Graph stores that are organized for disk maintain multiple indices with a log structured cost (e.g., a B+Tree) that allow them to jump to the page on the disk that has the relevant tuples for any given access path. Due to the relative cost of memory and disk, main memory systems (such as SPARQLcity) sometimes choose a single index and resort to full table scans when the default index is not useful for a query or access pattern. In making such decisions, main memory databases are trading off memory for selectivity. These designs can consume fewer resources, but it can be much more efficient to have a better index for a complex query plan. Thus, a disk based database can often do as well as or better than a memory based database of the disk based system has a more appropriate index or family of indices. In fact, 90%+ of the performance of a database platform comes from the query optimizer. The difference in performance between a good query plan and a bad query plan for the same database and hardware can be easily 10x, 100x, or 10000x depending on the query. A main memory system with a bad query plan can easily be beaten by a disk -based system with a good query plan. This is why we like to work closely with our customers. For example, one of our long term customers recently upgraded from 1.2.x (under a long term support contract) to 1.5.x and obtained a 100% performance improvement without changing a single line of their code.

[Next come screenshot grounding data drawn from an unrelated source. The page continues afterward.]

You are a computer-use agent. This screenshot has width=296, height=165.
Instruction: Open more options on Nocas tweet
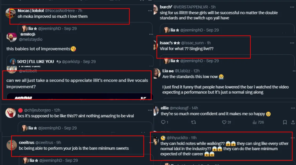[x=150, y=11]
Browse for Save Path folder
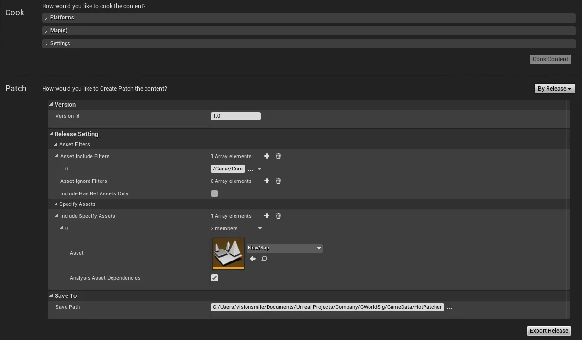Image resolution: width=582 pixels, height=340 pixels. coord(449,308)
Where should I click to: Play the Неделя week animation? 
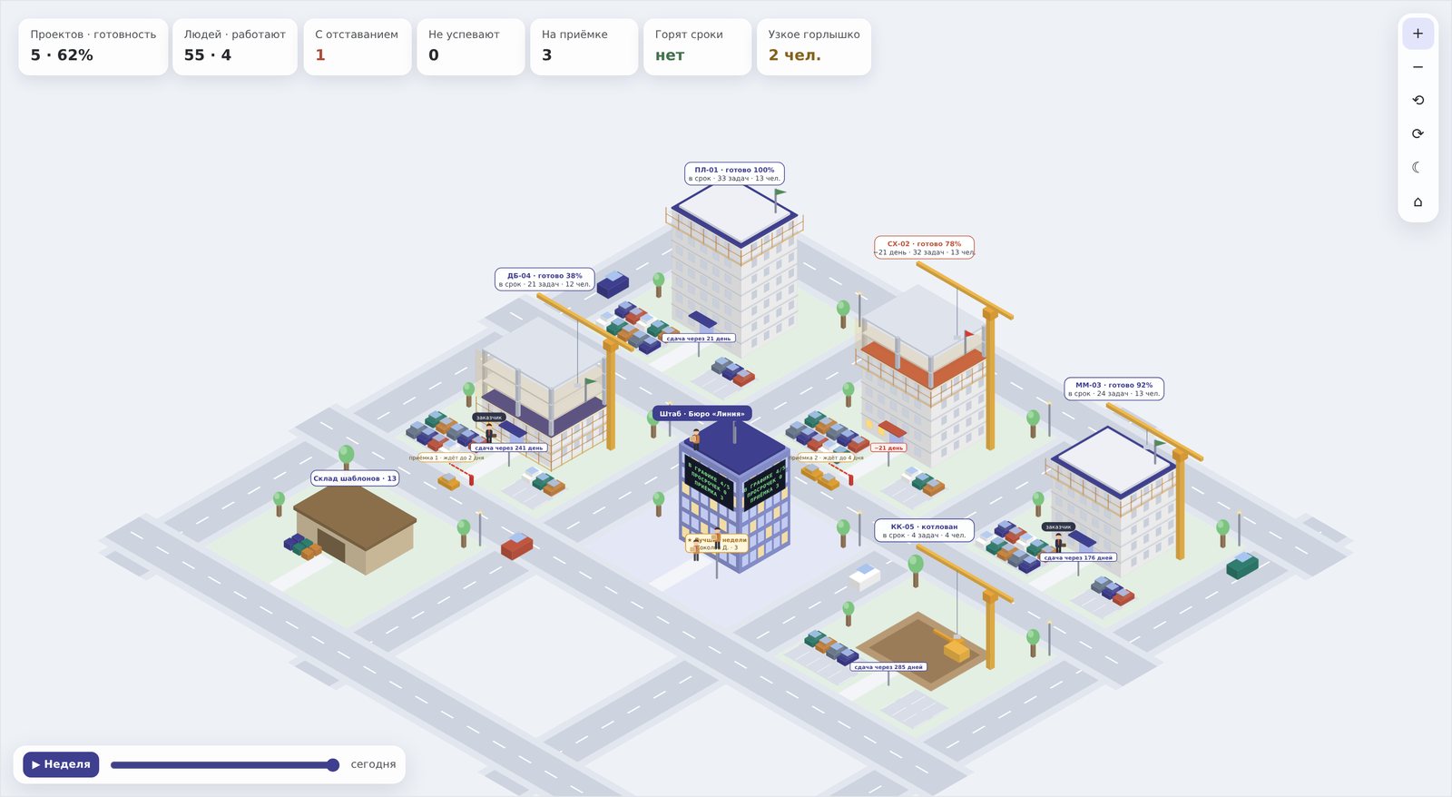click(61, 764)
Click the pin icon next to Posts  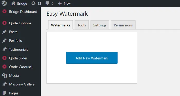[x=4, y=32]
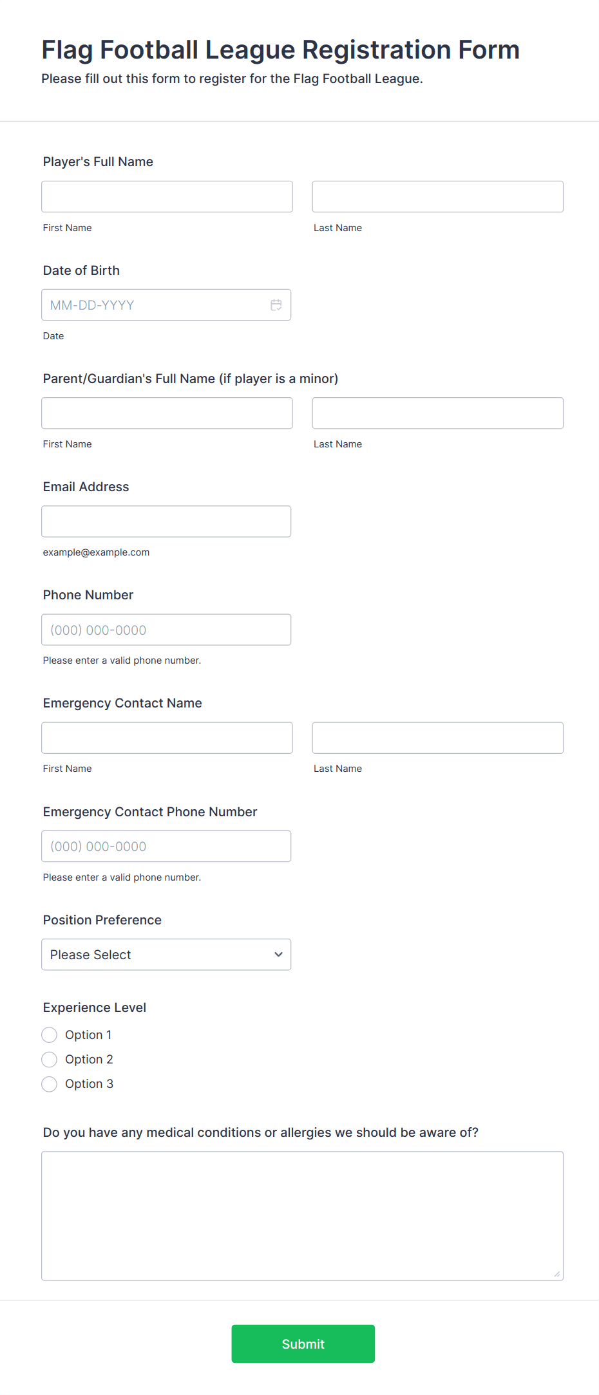Screen dimensions: 599x1395
Task: Click the Emergency Contact First Name field
Action: tap(167, 738)
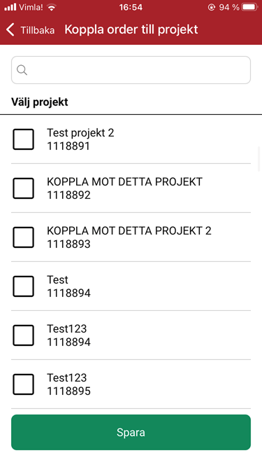Tap the back chevron arrow icon
Image resolution: width=262 pixels, height=467 pixels.
point(10,30)
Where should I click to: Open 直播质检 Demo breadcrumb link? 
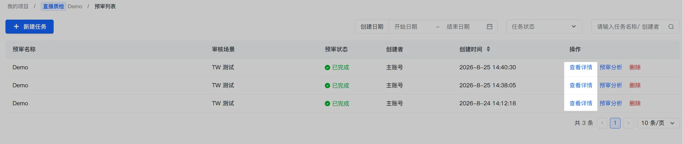click(x=62, y=6)

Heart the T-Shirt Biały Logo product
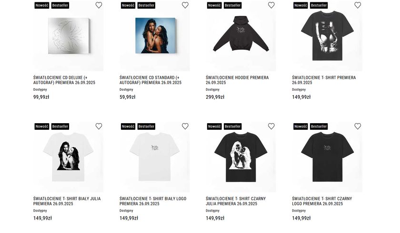coord(185,126)
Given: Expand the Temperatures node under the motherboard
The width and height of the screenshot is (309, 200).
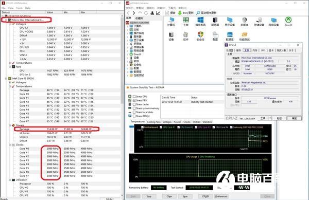Looking at the screenshot, I should click(x=10, y=63).
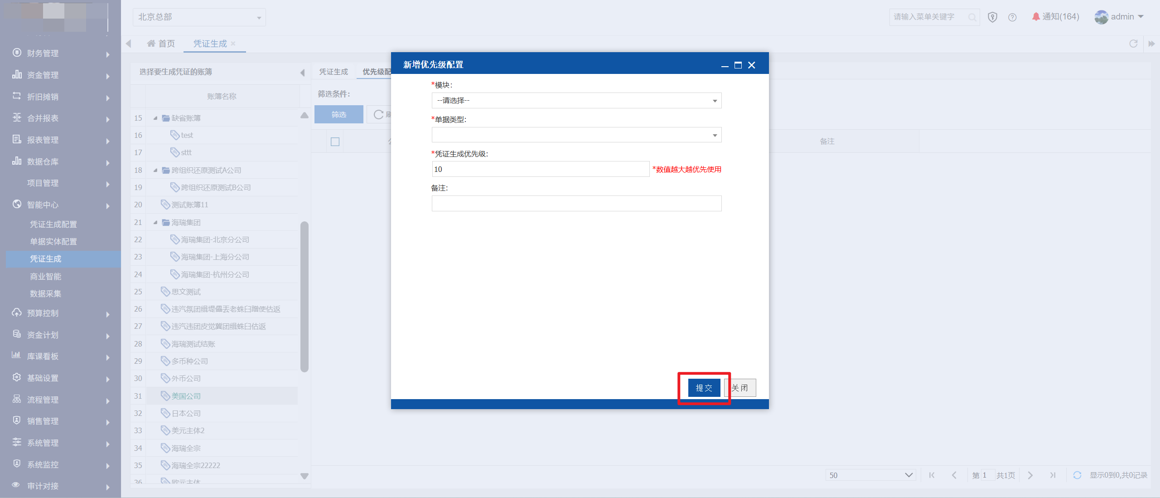Click the help question mark icon
The height and width of the screenshot is (498, 1160).
[1012, 17]
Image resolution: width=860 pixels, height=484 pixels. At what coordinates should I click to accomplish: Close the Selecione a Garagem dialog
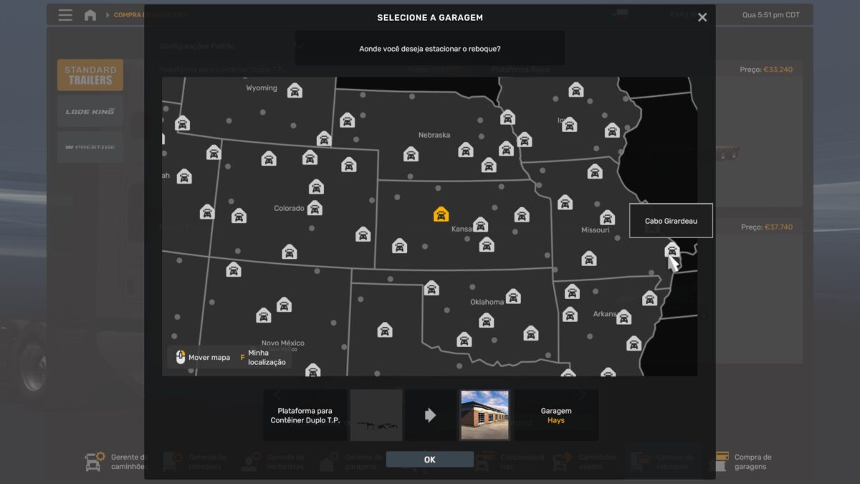(x=702, y=17)
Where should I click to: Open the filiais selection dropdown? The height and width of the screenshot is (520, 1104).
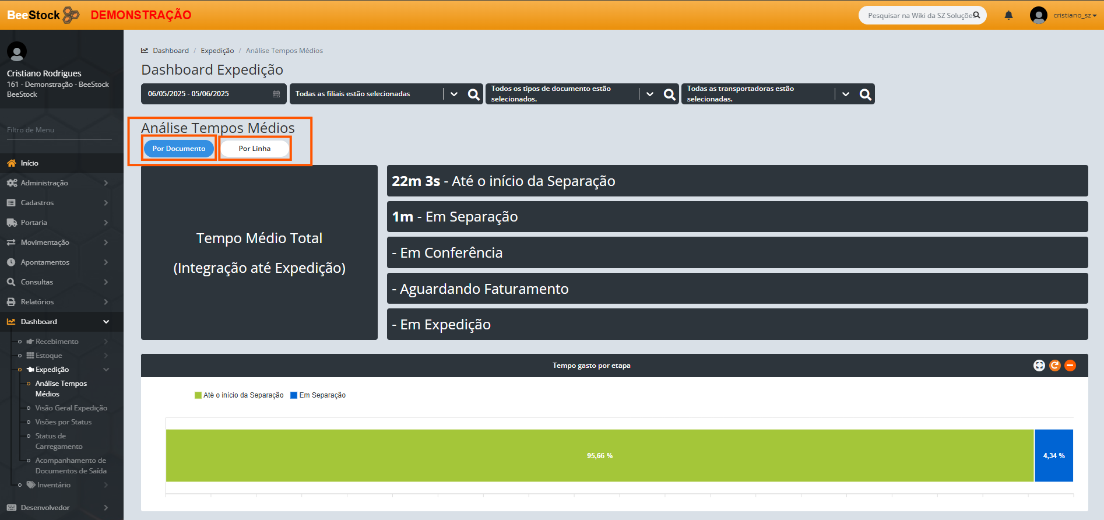click(x=454, y=94)
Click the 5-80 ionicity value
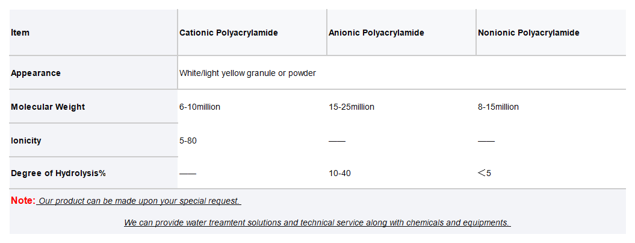This screenshot has width=635, height=243. pyautogui.click(x=188, y=140)
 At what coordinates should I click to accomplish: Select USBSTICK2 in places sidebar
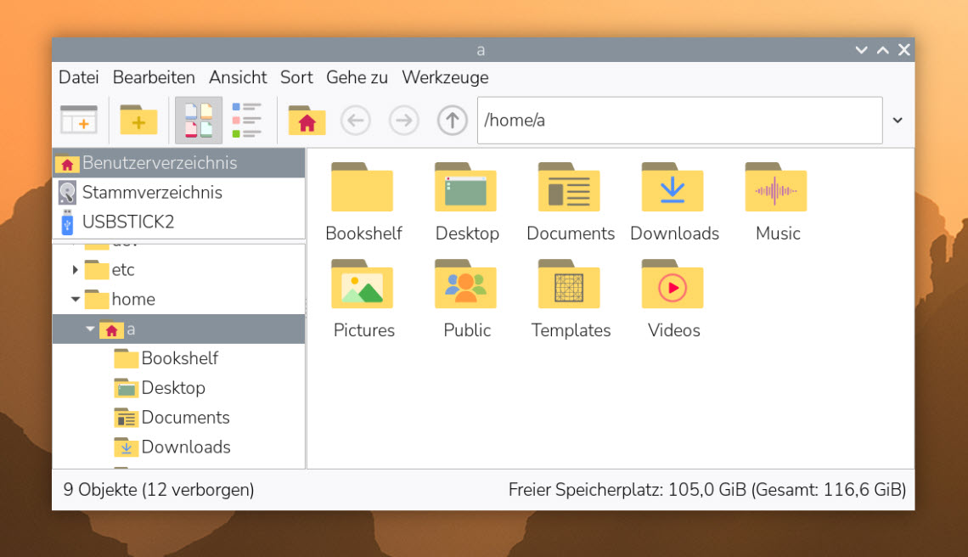[x=127, y=222]
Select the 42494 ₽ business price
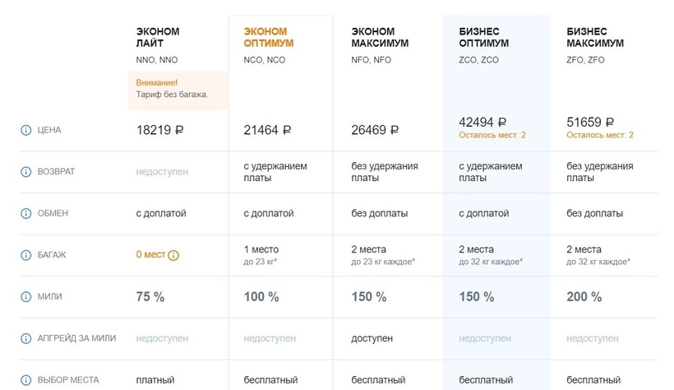The width and height of the screenshot is (674, 390). click(x=482, y=123)
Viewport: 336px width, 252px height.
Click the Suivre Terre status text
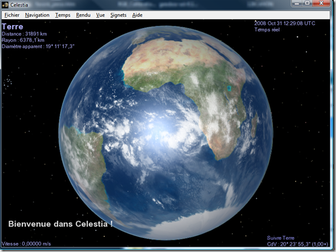point(281,237)
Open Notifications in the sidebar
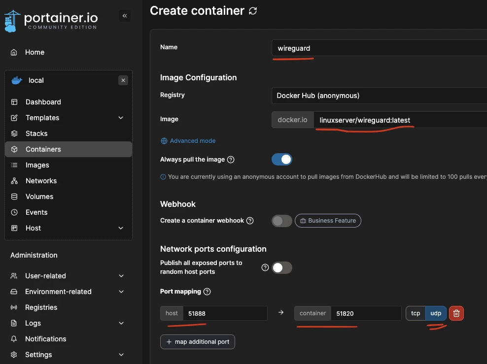Screen dimensions: 487x364 [x=46, y=338]
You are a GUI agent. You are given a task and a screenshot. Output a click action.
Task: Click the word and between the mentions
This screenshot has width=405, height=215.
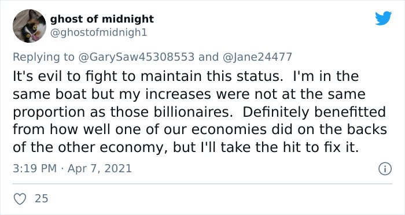208,57
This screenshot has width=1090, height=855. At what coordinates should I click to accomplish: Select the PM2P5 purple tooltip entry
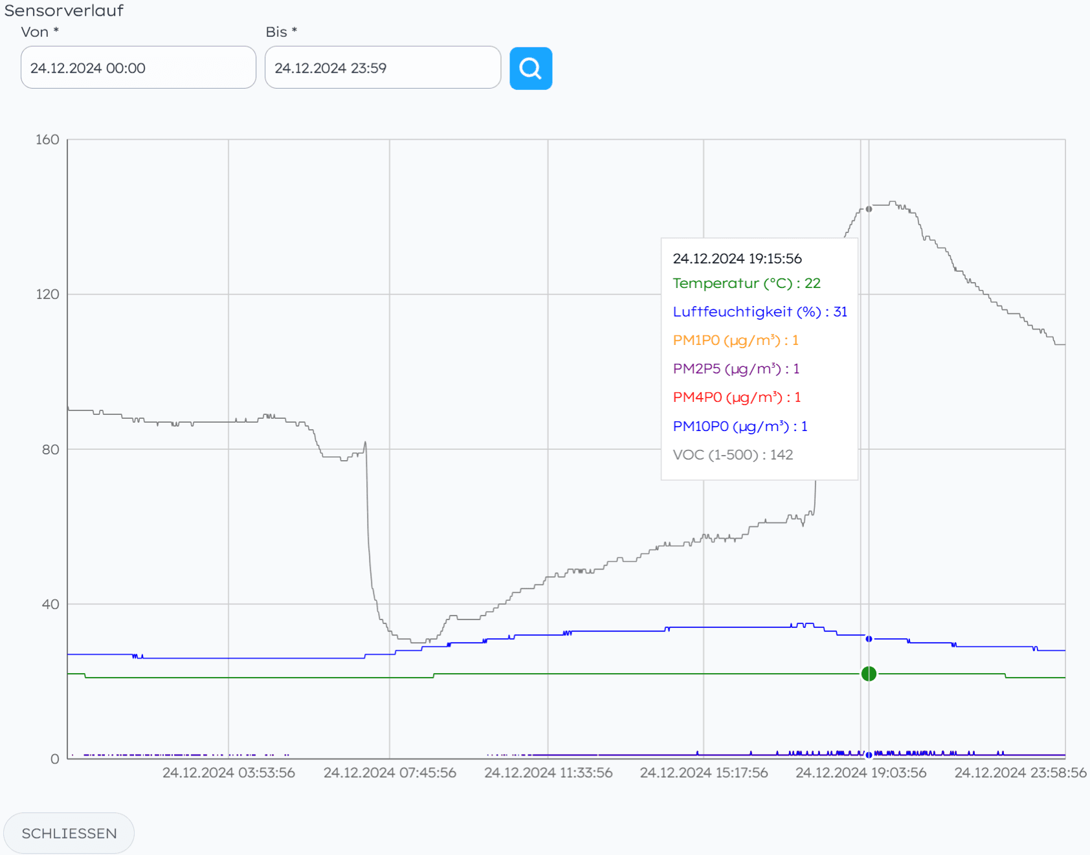pos(736,369)
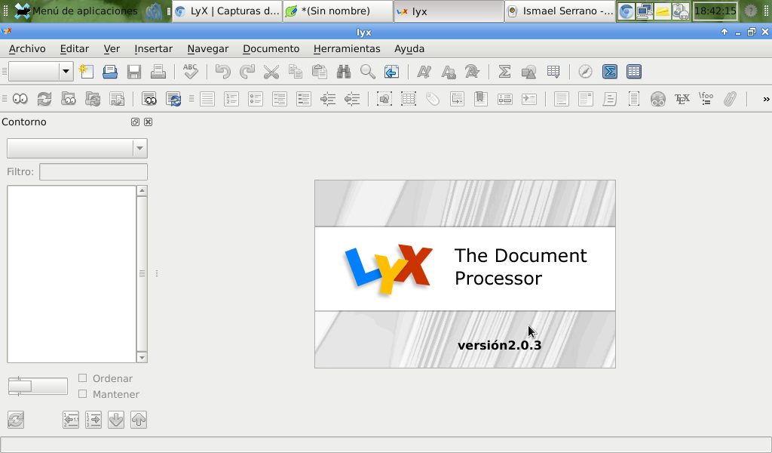Toggle the table toolbar icon

tap(634, 72)
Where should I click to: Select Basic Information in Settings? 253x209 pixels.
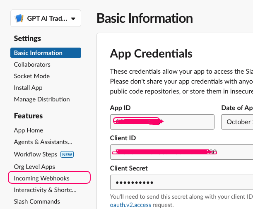coord(46,53)
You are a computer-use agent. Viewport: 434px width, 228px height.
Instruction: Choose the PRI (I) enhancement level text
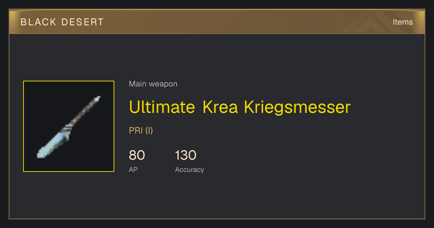141,131
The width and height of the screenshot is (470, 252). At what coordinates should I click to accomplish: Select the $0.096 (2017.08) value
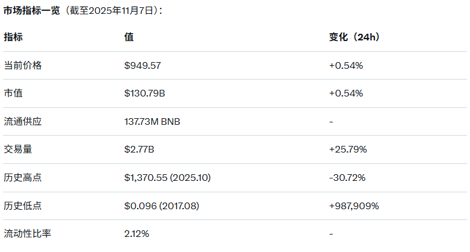161,206
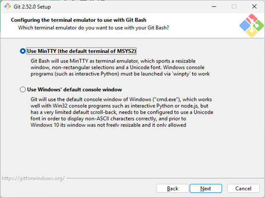
Task: Select the Use MinTTY radio button
Action: click(23, 51)
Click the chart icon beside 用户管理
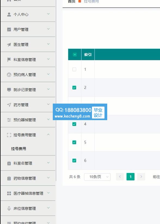Viewport: 160px width, 224px height. pos(9,30)
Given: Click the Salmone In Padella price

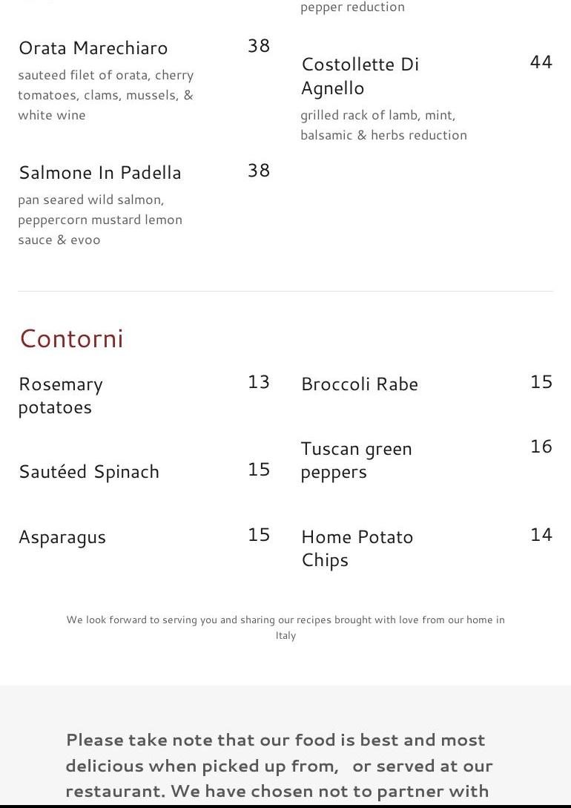Looking at the screenshot, I should pos(259,171).
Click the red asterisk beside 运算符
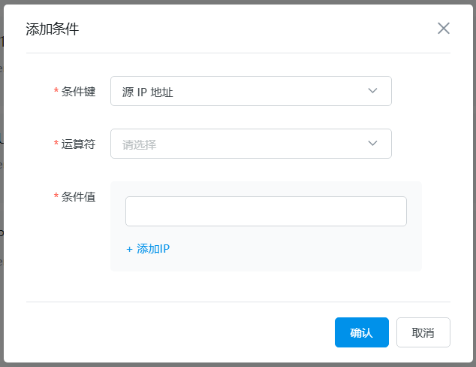Viewport: 476px width, 367px height. (x=56, y=144)
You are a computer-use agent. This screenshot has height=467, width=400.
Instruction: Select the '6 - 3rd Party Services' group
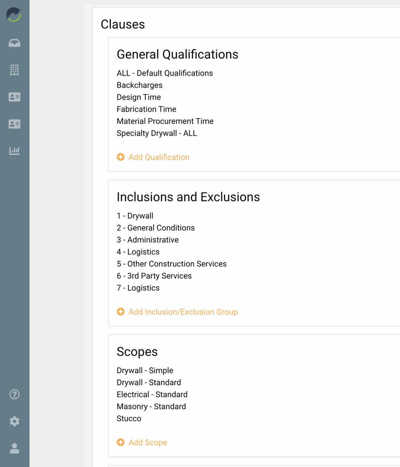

Main memory systems become critical when queries much touch a substantial portion of the data. This is true for most graph algorithms that are not hop constrained. For example, an unconstrained breadth first search on a scale free graph will tend to visit all vertices in the graph during the traversal. A page rank or connected components computation will tend to visit all vertices on each iteration and may required up to 50 iterations to converge page rank to a satisfactory epsilon. In such cases, CPU memory architectures will spend most of the wall clock time blocked on memory fetches due to the inherent non-local access patterns during graph traversal. Architectures such as the XMT/XMT-2 (the Urika appliance) handle this problem by using very slow cores, zero latency thread switching, a fast interconnect and hash partitioned memory allocations. The bet of the XMT architecture is that non-locality dominates so you might as well spread all data out everywhere and hide the latency by having a large number of memory transactions in flight. We take a different approach with GPUs and achieve a 10x price/performance benefit over the XMT-2 and a 3x cost savings. This savings will increase substantially when the Pascal GPU is released in Q1 2016 due to an additional 4x gain in memory bandwidth driven by the breadth of the commodity market for GPUs. We obtain this dramatic price/performance and actual performance advantage using zero overhead context switching, fast memory, 1000s of threads to get a large number of in flight memory transactions, and paying attention to locality. The XMT-2 is a beautiful architecture, but locality *always* matters at every level of the memory hierarchy.